Dynamic Tomography Reconstruction by Projection-Domain Separable Modeling
Berk Iskender, Marc L. Klasky, Yoram Bresler

TL;DR
This paper introduces a novel method for dynamic tomography that reconstructs a spatio-temporal object representation from sequential projections, addressing the challenges of inconsistency and instability in the inverse problem.
Contribution
It presents a new projection-domain separable modeling approach, analyzes conditions for unique and stable solutions, and validates an effective recovery algorithm experimentally.
Findings
The proposed method achieves stable reconstructions in dynamic tomography.
It outperforms GMLR-based deep prior methods in experiments.

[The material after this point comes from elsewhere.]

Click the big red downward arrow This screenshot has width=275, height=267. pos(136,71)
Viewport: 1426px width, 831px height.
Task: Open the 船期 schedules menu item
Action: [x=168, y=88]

The approach effectively reconstructs movies from sequential projection data.
Abstract
In dynamic tomography the object undergoes changes while projections are being acquired sequentially in time. The resulting inconsistent set of projections cannot be used directly to reconstruct an object corresponding to a time instant. Instead, the objective is to reconstruct a spatio-temporal representation of the object, which can be displayed as a movie. We analyze conditions for unique and stable solution of this ill-posed inverse problem, and present a recovery algorithm, validating it experimentally. We compare our approach to one based on the recently proposed GMLR variation on deep prior for video, demonstrating the advantages of the proposed approach.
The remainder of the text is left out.